As asinger/songwriter/photographer/producer, it'sbeen said
that Butch isn't as well-known outside of Texas as his peers because he scatters
his talents. He himself doesn't see it that way at all. In fact, he sees all of
his wide-ranging pursuits as complementary. "They all kind of feed each other.
There's times where one has more of a vibe to it so you follow that. In the down-times,
it's good to have other things to be working on in a creative way while you're
doing a re-charge on another activity."
Which is fair enough but what about the fact that he himself doesn't think
that he is not the household name he should be? That's just the way Butch is and
a fan like yours truly be damned. He's found his own peace with himself and that's
all he could care about. Playing the biz game isn't part of his life. Whereupon
he lets forth with the most anti-careerist thing I've ever heard from someone
in the music business. "I don't really care if I write another song. I never have.

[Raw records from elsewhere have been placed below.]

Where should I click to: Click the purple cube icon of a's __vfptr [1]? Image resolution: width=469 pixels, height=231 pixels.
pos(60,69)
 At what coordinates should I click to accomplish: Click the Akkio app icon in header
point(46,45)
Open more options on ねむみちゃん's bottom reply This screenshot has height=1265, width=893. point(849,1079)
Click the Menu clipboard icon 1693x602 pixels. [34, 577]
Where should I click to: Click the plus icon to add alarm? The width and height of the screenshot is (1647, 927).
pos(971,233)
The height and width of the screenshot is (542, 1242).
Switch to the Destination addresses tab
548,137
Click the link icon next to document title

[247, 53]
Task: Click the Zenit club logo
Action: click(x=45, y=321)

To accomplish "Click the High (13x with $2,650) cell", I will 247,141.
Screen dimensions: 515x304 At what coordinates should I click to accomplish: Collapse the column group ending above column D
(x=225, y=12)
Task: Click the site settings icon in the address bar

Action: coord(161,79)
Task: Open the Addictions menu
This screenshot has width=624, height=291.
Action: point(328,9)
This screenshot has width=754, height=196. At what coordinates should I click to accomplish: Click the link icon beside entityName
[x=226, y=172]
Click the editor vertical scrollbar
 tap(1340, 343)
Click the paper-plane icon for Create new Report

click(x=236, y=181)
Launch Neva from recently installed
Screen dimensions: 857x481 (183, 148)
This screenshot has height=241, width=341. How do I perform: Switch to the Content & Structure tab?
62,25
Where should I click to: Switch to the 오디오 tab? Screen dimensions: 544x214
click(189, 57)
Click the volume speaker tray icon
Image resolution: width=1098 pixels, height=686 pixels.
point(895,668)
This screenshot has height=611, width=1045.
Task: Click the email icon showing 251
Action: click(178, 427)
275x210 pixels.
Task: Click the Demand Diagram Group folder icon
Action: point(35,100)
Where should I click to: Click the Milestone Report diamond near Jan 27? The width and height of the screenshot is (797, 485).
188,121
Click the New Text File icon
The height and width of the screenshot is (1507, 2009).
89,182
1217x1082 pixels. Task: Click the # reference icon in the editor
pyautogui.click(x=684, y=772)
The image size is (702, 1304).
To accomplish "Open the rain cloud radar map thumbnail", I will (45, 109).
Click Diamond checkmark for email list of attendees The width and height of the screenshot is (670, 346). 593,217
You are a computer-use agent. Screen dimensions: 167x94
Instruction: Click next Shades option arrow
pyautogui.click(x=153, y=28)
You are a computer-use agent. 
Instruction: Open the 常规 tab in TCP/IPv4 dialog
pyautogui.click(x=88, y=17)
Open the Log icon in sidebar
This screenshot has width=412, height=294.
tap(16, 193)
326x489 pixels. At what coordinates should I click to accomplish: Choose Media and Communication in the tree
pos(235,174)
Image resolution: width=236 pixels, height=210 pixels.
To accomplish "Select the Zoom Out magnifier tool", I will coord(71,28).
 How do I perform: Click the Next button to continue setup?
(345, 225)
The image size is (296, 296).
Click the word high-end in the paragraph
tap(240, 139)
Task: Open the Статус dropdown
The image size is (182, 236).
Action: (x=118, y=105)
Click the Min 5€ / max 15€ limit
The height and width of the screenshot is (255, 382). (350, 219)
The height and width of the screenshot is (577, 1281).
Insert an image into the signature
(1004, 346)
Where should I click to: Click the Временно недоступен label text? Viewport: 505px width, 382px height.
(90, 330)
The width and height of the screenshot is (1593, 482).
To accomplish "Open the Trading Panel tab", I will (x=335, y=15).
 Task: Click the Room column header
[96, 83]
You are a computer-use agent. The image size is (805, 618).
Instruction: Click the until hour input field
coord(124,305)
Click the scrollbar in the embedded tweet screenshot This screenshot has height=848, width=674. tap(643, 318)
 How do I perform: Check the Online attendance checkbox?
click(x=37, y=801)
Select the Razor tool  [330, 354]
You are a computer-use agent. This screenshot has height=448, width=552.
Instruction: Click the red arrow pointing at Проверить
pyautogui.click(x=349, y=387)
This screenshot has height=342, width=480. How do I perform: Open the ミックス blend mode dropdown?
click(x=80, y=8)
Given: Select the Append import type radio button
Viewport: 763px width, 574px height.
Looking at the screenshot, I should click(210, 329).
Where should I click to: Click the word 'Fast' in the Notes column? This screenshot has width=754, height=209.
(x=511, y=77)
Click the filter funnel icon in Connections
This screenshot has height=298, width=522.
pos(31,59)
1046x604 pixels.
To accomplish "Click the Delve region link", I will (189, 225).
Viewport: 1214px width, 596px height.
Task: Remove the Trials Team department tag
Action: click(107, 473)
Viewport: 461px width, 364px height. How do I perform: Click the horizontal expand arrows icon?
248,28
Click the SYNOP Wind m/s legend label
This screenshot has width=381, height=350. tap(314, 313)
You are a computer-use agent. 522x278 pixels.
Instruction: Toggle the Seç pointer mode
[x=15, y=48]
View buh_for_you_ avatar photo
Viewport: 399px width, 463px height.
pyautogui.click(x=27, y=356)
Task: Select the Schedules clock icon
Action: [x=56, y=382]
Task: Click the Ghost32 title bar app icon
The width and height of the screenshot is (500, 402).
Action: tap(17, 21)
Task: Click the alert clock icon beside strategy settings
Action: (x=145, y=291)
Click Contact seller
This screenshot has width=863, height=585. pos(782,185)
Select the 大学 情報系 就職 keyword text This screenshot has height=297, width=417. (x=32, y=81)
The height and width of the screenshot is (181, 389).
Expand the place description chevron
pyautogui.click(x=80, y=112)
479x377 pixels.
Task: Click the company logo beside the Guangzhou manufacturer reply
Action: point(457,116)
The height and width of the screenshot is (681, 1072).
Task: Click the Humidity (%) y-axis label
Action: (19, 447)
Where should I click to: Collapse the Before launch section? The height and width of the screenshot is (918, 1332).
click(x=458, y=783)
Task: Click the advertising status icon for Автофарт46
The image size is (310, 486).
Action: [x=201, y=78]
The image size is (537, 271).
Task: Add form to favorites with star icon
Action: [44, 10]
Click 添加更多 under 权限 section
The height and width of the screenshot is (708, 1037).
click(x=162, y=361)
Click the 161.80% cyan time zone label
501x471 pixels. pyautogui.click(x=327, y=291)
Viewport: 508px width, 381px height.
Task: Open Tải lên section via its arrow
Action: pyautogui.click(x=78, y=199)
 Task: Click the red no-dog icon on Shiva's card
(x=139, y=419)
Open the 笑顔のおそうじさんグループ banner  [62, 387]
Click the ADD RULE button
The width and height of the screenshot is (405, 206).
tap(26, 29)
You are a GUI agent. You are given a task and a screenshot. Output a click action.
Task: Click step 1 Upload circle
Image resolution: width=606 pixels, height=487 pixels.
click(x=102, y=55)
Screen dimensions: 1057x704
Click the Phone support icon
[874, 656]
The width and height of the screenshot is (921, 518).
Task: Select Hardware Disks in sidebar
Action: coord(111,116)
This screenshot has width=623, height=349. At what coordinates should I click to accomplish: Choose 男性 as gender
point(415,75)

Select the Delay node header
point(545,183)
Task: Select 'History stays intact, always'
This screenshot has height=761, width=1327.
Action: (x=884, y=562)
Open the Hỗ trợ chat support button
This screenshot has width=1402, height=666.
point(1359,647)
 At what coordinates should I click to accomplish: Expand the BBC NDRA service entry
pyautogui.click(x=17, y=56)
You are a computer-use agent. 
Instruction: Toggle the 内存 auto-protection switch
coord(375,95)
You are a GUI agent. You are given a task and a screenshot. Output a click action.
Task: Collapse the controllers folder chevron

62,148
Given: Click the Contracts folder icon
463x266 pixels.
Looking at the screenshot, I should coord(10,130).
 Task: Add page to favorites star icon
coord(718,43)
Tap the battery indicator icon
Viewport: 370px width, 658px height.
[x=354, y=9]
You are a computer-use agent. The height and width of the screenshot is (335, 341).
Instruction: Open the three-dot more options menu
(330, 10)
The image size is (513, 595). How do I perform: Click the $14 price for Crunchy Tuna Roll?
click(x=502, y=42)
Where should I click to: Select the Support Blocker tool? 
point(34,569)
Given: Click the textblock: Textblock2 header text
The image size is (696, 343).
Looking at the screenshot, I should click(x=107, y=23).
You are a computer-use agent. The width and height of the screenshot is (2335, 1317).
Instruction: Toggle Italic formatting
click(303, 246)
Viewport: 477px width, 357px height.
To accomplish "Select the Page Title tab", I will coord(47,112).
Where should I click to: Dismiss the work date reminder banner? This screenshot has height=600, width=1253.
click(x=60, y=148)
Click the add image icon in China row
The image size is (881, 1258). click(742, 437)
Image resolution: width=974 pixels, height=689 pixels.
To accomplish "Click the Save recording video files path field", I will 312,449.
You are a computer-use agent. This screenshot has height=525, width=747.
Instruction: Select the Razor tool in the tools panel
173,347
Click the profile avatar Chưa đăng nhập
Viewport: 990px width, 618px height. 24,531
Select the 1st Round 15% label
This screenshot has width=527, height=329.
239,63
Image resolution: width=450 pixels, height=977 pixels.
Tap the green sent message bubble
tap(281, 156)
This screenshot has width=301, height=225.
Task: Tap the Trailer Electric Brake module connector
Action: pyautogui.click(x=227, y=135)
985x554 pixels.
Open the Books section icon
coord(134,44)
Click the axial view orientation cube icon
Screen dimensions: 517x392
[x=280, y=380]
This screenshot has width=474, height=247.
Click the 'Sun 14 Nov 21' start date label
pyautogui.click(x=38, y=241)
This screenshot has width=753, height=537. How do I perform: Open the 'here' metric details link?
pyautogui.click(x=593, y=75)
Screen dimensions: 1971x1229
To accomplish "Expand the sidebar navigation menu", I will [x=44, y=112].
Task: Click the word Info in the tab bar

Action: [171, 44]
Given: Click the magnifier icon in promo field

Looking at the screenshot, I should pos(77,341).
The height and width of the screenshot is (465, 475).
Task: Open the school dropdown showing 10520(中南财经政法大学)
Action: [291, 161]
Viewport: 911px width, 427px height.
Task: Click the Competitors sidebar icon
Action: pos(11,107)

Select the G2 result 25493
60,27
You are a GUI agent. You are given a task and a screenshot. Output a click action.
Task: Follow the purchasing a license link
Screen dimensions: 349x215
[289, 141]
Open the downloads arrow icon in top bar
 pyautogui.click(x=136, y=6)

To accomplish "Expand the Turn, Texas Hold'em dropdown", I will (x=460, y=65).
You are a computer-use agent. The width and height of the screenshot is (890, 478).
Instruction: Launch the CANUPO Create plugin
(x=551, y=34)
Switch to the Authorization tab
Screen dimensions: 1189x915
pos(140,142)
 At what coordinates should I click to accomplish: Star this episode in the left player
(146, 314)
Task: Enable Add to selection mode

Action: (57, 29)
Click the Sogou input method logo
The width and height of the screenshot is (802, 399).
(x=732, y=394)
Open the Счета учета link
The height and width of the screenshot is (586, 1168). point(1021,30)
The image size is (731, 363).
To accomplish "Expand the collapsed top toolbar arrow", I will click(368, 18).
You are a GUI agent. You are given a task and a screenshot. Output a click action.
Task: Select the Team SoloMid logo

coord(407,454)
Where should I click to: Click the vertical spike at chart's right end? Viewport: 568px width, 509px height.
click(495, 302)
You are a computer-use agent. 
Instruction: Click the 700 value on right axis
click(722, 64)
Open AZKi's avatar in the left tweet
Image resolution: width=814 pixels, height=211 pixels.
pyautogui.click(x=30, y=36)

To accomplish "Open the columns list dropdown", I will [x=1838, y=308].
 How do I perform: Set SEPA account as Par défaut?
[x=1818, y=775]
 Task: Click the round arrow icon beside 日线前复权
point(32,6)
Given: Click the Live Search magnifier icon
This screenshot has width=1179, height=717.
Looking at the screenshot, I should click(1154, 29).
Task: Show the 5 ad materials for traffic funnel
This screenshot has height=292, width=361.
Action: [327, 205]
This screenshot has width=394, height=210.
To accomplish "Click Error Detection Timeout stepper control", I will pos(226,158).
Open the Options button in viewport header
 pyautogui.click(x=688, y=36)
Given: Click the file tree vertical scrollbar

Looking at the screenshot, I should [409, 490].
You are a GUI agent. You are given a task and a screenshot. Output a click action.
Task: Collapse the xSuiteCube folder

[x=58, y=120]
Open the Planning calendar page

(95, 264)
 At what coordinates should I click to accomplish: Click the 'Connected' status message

I suspect I will though. But if I don't, I have no disappointments whatsoever.
(laughs) I've done a fair amount of songwriting and this and that but I don't
want to depend on that for my minute-by-minute feelings about myself." Mind you,
this is a guy who's been at it for thirty-years-plus.
And you know what? Maybe he's got it right and most everyone else is ass-backwards.
What does he care that his songs were more well-known before he himself was or
that he can't match the rep of the performers who did them (including his old
friends)? Why bother? Much as I admire Jimmie and Joe, Butch is a true inspiration
to me and that's why I wanted to sing his praises. I champion musical underdogs
constantly and sometimes wonder whether all the hard work is worth it. Butch would
probably say that it may not be. But you do what you feel you have to do and when
you can't and don't want to, that's when it's time to hang up your shingle. Maybe
I will one day. Maybe Butch will one day. Maybe that should be written into any
recording or ASCAP contract. Even more than the wonderful, transcendent songs
he's crafted, that could turn out to be Butch's greatest contribution to mankind.